— START OF Stored records —

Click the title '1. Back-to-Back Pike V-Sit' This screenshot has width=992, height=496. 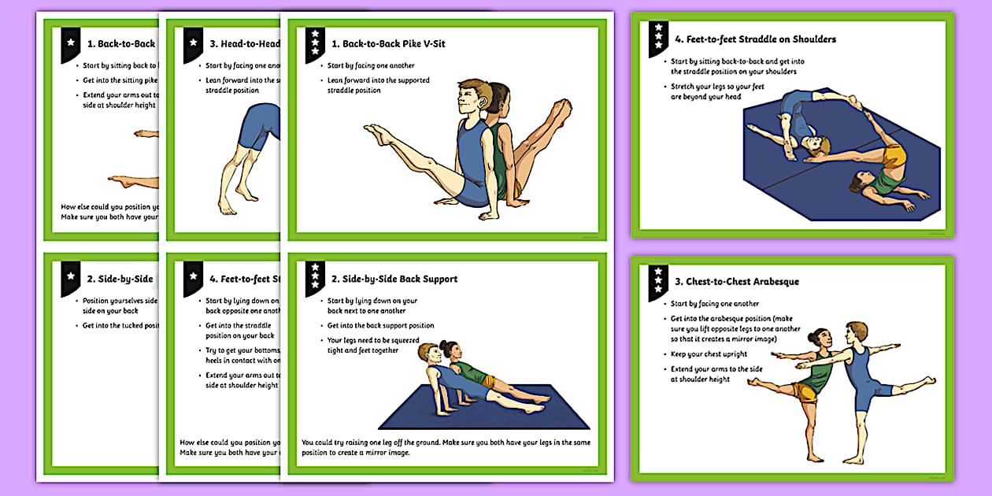[x=387, y=43]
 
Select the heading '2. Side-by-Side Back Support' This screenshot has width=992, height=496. [x=394, y=279]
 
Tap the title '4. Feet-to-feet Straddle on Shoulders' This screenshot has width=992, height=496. [x=755, y=39]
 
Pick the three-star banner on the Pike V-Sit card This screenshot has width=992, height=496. [x=315, y=44]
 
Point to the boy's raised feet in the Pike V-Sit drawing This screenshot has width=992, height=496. [x=378, y=135]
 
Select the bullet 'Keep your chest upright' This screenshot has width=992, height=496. [x=709, y=353]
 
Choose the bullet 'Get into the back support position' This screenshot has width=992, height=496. [x=380, y=325]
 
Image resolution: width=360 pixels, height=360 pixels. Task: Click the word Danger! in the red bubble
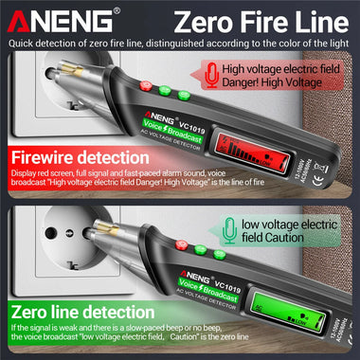point(249,83)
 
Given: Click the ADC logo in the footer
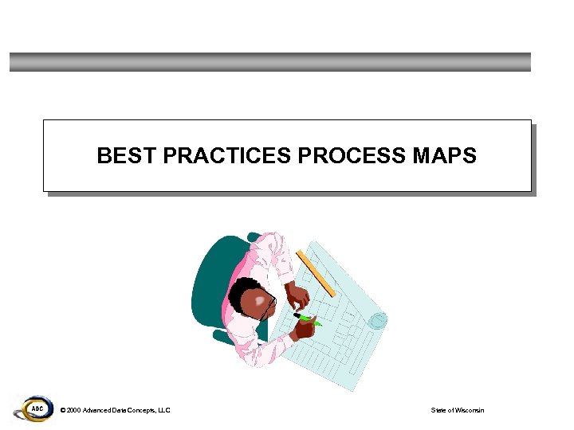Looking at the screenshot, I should (x=34, y=409).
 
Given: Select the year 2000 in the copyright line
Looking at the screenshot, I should (x=73, y=410).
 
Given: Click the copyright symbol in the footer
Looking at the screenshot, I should (x=62, y=410).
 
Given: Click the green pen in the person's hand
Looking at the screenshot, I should (x=307, y=319).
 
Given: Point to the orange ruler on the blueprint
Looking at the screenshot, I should (x=316, y=273).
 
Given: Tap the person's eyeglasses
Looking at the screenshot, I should (x=268, y=307).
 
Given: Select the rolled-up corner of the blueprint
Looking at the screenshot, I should (x=378, y=320).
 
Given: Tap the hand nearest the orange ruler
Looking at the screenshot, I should (x=298, y=297).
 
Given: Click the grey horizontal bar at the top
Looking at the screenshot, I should (x=269, y=62).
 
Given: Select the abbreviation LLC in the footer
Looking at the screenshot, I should (x=164, y=410).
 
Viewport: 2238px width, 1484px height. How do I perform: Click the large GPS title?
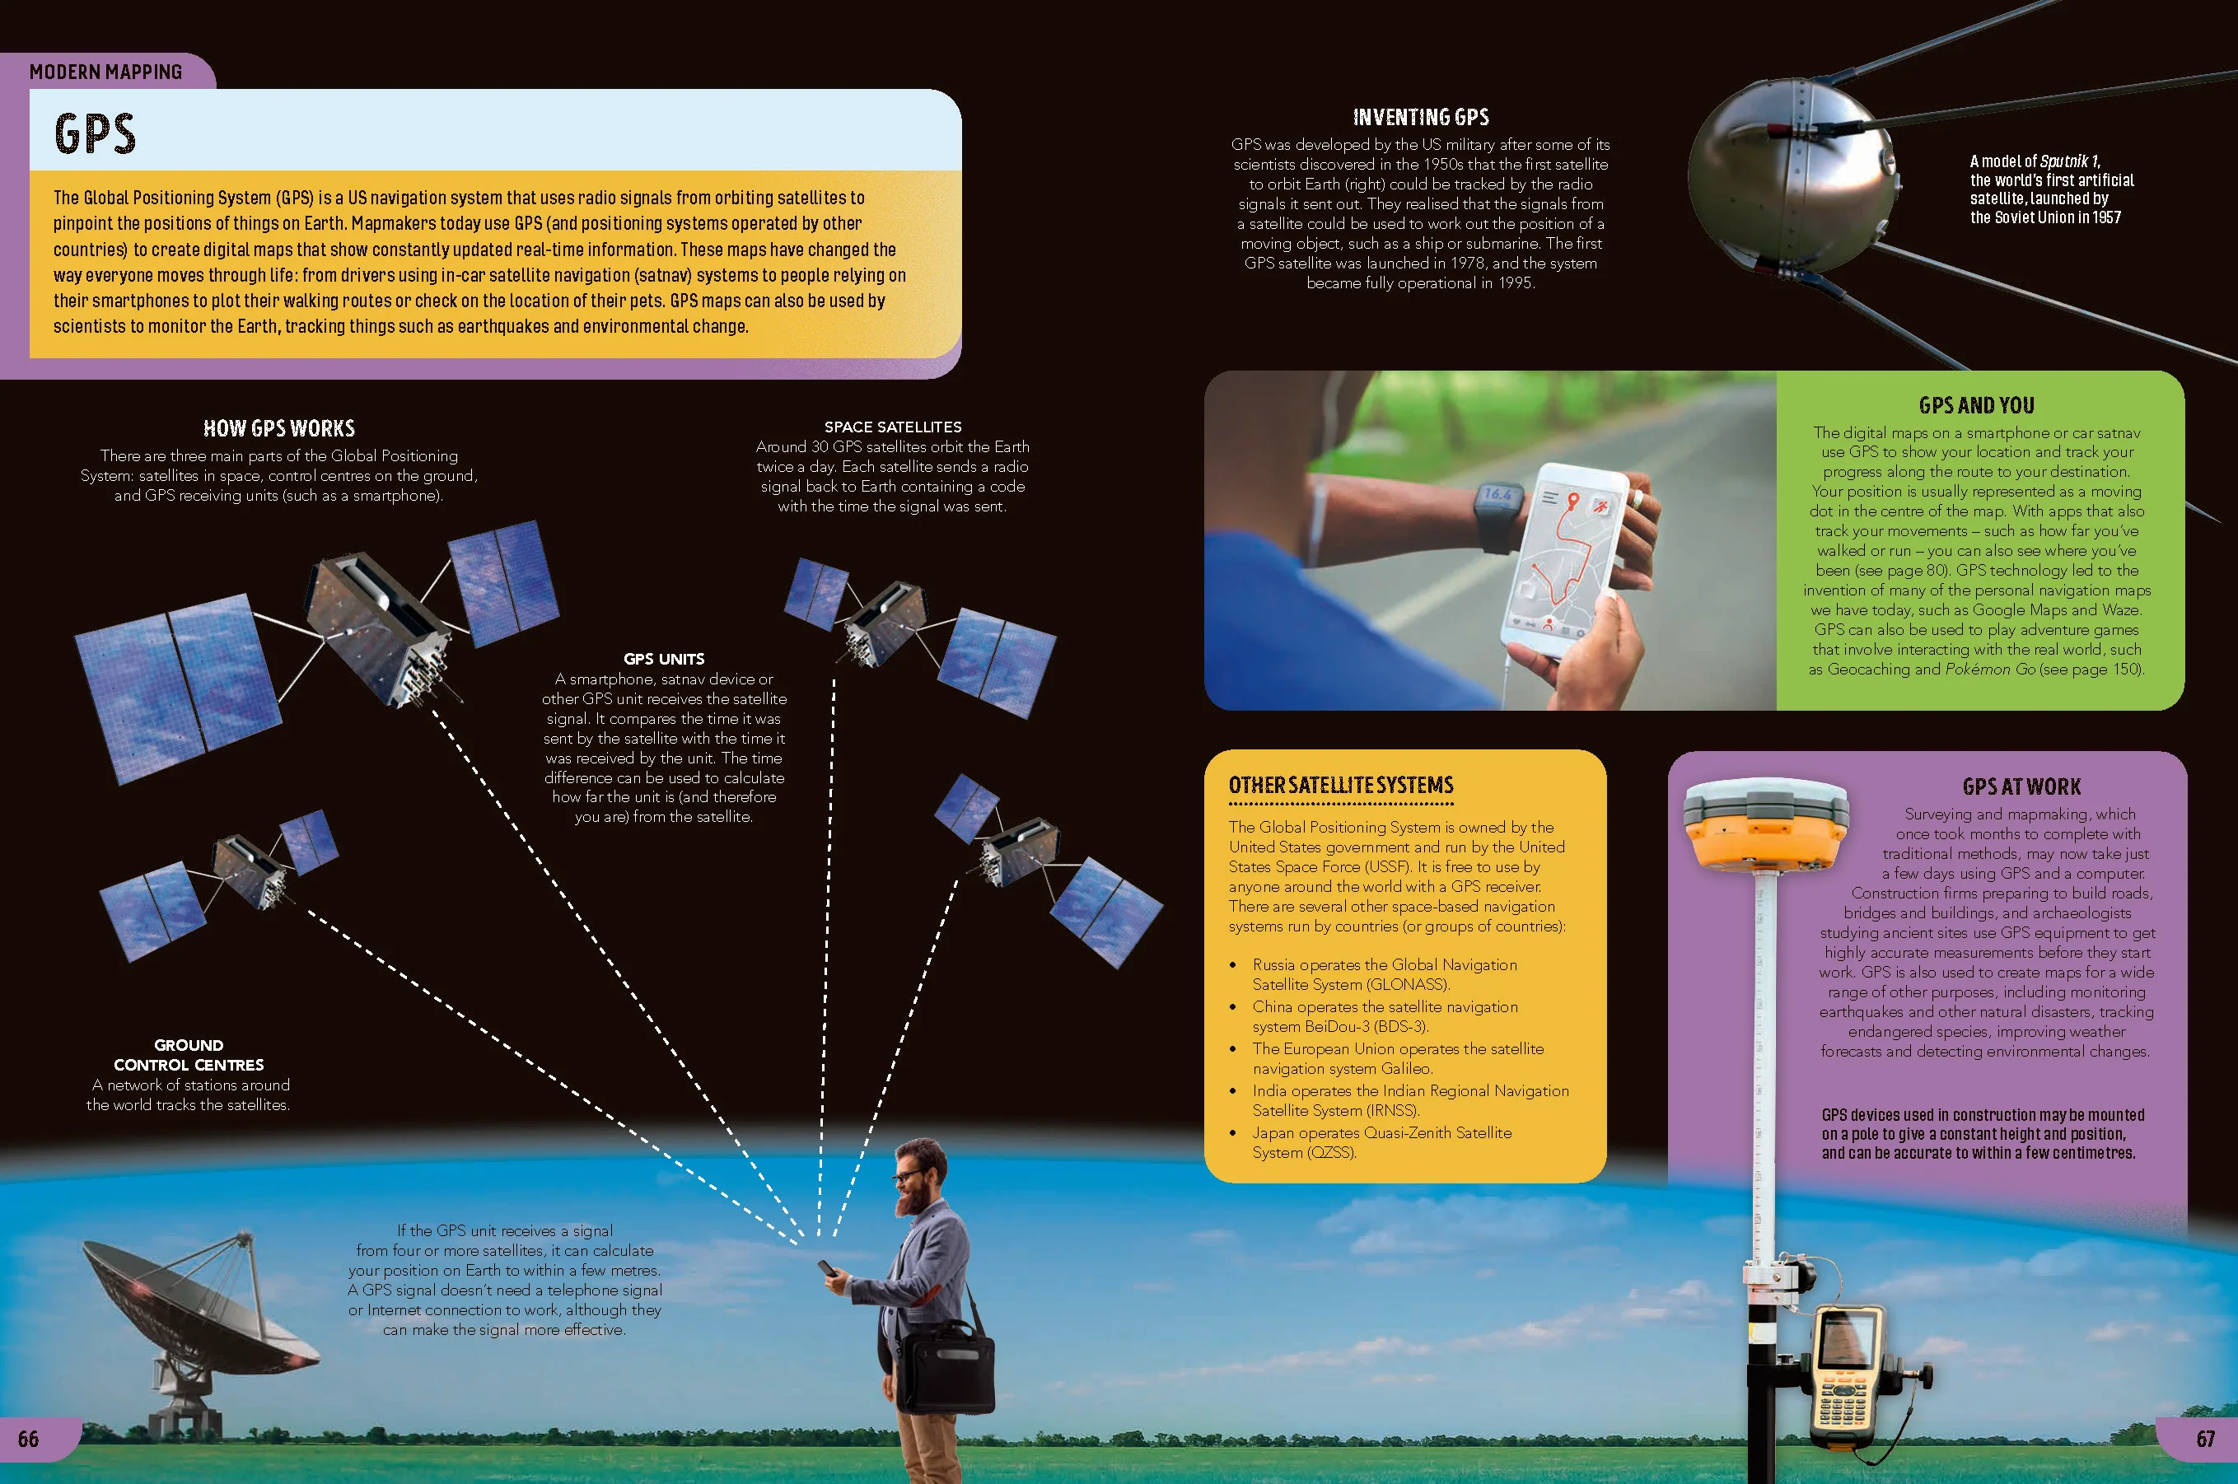pyautogui.click(x=95, y=133)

— END OF Stored records —

Quote the entries above word for word, from the line with "Point to the boy's" to the line with "point(249,83)", and leave out the pictures.

Point to the boy's raised feet in the Pike V-Sit drawing This screenshot has width=992, height=496. [x=378, y=135]
 
Select the bullet 'Keep your chest upright' This screenshot has width=992, height=496. [x=709, y=353]
 
Choose the bullet 'Get into the back support position' This screenshot has width=992, height=496. [x=380, y=325]
 
Image resolution: width=360 pixels, height=360 pixels. Task: Click the word Danger! in the red bubble
point(249,83)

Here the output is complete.